WHAT TO WORK ON
1 – In the passage on public broadcasting funding, what share of Minnesota Public Radio's funding comes from private sources?
2 – Reproduce the passage on public broadcasting funding word for word, starting at "The GOP is hoping" and ending at "are largely self-supporting.".

EXTRACT PROVIDED
..............................

The GOP is hoping to make PBS and NPR DOA as far as federal funding goes in FY2007.
House Republicans yesterday revived their efforts to slash funding for public broadcasting, as a key committee approved a $115 million reduction in the budget for the Corporation for Public Broadcasting that could force the elimination of some popular PBS and NPR programs.
There are several points to be made here. But first, some context.
1. Even if enacted these cuts wouldn't destroy public broadcasting. Most such stations are largely self-supporting.
Minnesota Public Radio, for instance, gets 80 percent of its funding from private sources. If federal dollars disappear, there would still be state funding. But even if they both vanished, the resulting 20 percent budget cut would hurt but it wouldn't be fatal.
2. Some areas would be hurt pretty badly. The cuts would be disproportionately felt in poor and rural areas, where listeners are fewer or have fewer dollars to spare for station support -- and thus rely more heavily on government funding.

..............................

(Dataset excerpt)
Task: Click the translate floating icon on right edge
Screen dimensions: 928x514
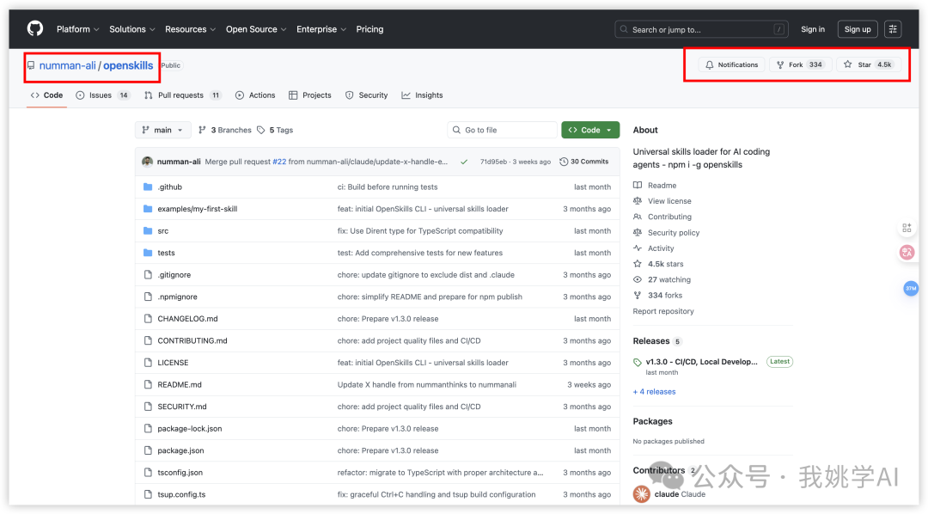Action: 907,253
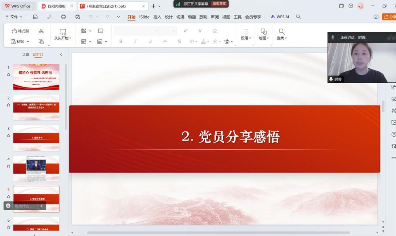Screen dimensions: 396x236
Task: Toggle underline formatting
Action: pyautogui.click(x=150, y=41)
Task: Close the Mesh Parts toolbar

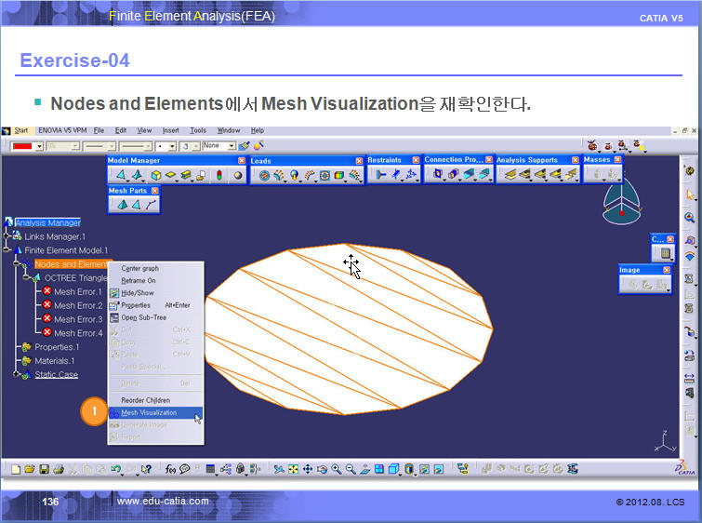Action: [154, 191]
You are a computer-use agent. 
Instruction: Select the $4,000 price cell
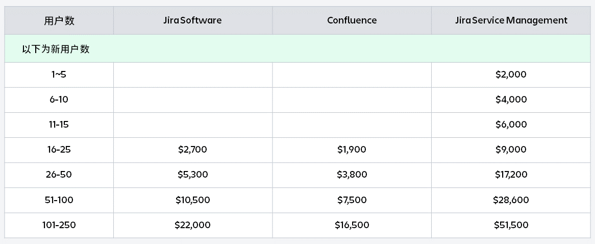pos(511,100)
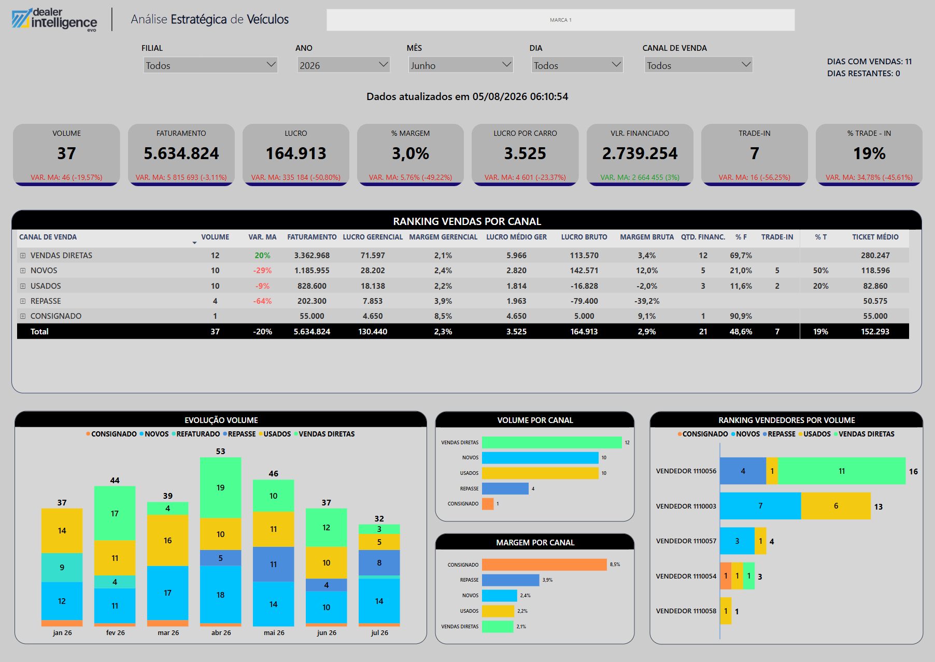Open the MÊS Junho dropdown

click(x=461, y=65)

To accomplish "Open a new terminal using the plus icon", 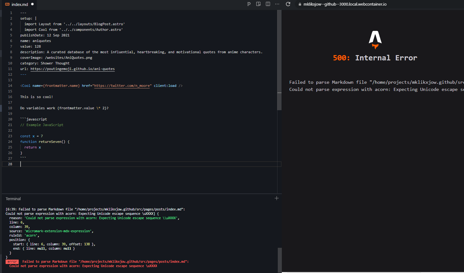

..............................

ANSWERS
1 – 80 percent

2 –
The GOP is hoping to make PBS and NPR DOA as far as federal funding goes in FY2007.
House Republicans yesterday revived their efforts to slash funding for public broadcasting, as a key committee approved a $115 million reduction in the budget for the Corporation for Public Broadcasting that could force the elimination of some popular PBS and NPR programs.
There are several points to be made here. But first, some context.
1. Even if enacted these cuts wouldn't destroy public broadcasting. Most such stations are largely self-supporting.